Valuing What Makes Us Feel Whole
After a long week of travel, bad news for my family, quitting my job and trying to focus on the light at the end of the tunnel, I have taken today to dig deep within myself. Today I will ask a question that is incredibly scary and all so very new to me:
What am I worth?
Have we ever taken the time to value our worth? Not what we are worth just monetarily, but much, much, more than that.
Recently, I have been struggling with working in the incredibly wealthy and crazy fast paced DC Metro Area. My husband and I moved here just over two years ago and ever since, I have been jumping around job to job. In the past two years I have had more than five different jobs. Some were great temporary jobs.
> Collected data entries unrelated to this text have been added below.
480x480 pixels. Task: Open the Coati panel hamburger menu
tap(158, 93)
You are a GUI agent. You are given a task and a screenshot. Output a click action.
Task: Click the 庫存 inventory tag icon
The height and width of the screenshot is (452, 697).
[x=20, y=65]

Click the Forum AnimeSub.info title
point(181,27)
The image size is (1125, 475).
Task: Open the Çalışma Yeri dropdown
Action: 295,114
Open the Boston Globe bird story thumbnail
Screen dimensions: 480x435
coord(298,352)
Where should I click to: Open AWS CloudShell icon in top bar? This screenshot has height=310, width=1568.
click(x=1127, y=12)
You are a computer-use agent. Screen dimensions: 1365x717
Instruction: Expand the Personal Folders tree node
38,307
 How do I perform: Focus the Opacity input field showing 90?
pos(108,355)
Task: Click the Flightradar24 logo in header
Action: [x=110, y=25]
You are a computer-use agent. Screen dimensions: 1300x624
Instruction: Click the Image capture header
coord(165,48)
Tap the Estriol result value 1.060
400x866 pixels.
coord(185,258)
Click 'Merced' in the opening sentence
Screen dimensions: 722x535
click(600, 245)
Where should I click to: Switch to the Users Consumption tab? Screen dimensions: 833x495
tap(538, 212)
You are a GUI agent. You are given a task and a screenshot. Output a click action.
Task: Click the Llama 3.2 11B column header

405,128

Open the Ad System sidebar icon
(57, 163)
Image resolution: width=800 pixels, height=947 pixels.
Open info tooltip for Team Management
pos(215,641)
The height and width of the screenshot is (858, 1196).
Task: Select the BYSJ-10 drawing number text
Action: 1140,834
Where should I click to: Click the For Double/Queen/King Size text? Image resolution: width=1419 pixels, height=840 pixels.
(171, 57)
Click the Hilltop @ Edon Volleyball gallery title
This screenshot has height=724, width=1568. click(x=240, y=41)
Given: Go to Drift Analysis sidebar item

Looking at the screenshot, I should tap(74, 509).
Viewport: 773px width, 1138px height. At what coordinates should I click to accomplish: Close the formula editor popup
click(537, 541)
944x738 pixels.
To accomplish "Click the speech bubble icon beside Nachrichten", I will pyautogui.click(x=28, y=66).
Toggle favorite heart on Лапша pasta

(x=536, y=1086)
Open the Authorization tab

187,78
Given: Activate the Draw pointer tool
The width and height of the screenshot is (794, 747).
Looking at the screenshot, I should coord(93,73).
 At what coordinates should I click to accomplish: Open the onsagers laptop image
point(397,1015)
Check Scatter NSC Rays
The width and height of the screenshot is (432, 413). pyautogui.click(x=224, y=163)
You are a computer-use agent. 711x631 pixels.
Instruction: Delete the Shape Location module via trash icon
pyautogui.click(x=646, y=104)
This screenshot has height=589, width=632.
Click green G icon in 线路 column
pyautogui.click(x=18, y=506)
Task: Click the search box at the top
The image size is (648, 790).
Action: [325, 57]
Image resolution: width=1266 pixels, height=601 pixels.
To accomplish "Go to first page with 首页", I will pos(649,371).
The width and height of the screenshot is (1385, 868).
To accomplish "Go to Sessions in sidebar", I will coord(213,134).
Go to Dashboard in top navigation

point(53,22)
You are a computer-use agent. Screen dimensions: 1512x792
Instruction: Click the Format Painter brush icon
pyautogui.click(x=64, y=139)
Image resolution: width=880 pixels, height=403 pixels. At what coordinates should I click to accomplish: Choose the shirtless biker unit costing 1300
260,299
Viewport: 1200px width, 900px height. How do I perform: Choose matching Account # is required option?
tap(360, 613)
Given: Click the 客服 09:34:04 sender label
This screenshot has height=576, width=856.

Others were not so great, and did not end up working out. Overall, today I feel drained, sad, and not valued.
In an area such as this, people that are outspoken, courageous and bold strive. Unfortunately, those qualities are not some of the first that my friends would use to describe me. I’m a college graduate with a degree in Education who worked incredibly hard through school in both the classroom and at my job. I have had excellent references from past employers, and like to believe I am a great asset to any school or company. Although I know that I have the qualifications that make a great employee, I have found that there is something that I do not know…my worth.
Just about a year ago my mother-in-law and I were talking about adapting to city life. I am from a small town in Wisconsin where the average person is not in a huge rush to get from point A to point B, and the word Au Pair sounds something like a foreign French baguette.
I had just graduated college and was working as a nanny making more money than I would have ever made starting out as a teacher. For the first time I felt inferior to another human being. I began to notice that my name was no longer used, and instead I was labeled as “The Nanny” when introduced or spoken to. That family-like relationship I was looking forward to creating was becoming further and further from the reality.
It was on a Christmas Vacation that my mother-in-law said to me for the first time: “What are you worth?” She was not talking about money or job duties but just raw, true value, and I was unsure of what to say…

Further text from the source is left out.